The goal of this initiative, funded by the Air Force and Wright-Patterson Air Force Base, was to develop a novel, radical approach for mission planning and operation that uses principles of dynamic inversion and constraint orthogonal polynomial basis (COPB) functions for solving a two-point boundary value problem for a non-flat (under-actuated) non-linear differential equation of motion. The Mission Planning and Operation Director (M-POD) for Space Access Vehicles technology allowed mission planners to prepare a complete mission plan in a matter of hours instead of months.

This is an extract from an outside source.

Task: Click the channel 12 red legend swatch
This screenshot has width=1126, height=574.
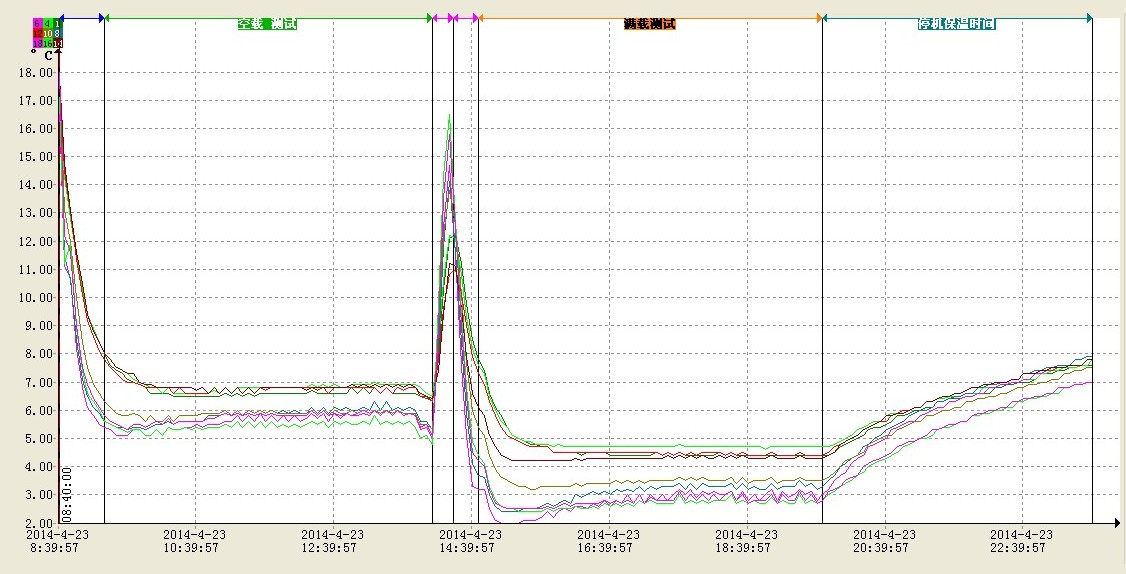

The M-POD architecture was designed with an off-line component that defines and designs an optimal and nominal mission plan and an online component that assists in overcoming any off-nominal conditions resulting from trajectory reshaping and re-targeting. Another important outcome of this effort was the advancement in technology for real time on-line trajectory solution under feasibility constraints. The COPB functions facilitate implementation of boundary and in-flight constraints, and the dynamic inversion approach allows for the solving of a set of algebraic equations that strictly satisfy the non-linear differential equations of motion. Our investigations demonstrated that a combination of dynamic inversion and smooth trajectory functional representation using COPB functions provides a powerful technique for the fast computation of feasible trajectories for a dynamic system.
The primary benefit of this product was the development of technology that drastically reduces the turn around time for mission planning. What previously took months of planning will, with M-POD, be accomplished within a couple of hours. Trajectory generation for an autonomous system is a relatively novel field that is still undergoing research and development. Technology for real time trajectory generation and path planning is sought for a number of applications of autonomous vehicles, such as reconnaissance, search and rescue, patrolling, and ad hoc communication relay centers. M-POD develops generic algorithms that can be easily used for various autonomous systems such as RLVs, Space Access Vehicles, and uninhabited aerial vehicles (UAVs), ground vehicles (UGVs), underwater vehicles (UUVs), and surface vehicles (USVs).
This material is based upon work supported by the United States Air Force under Contract No. FA8650-06-M-3637. Any opinions, findings and conclusions or recommendations expressed in this material are those of the author(s) and do not necessarily reflect the views of the United States Air Force.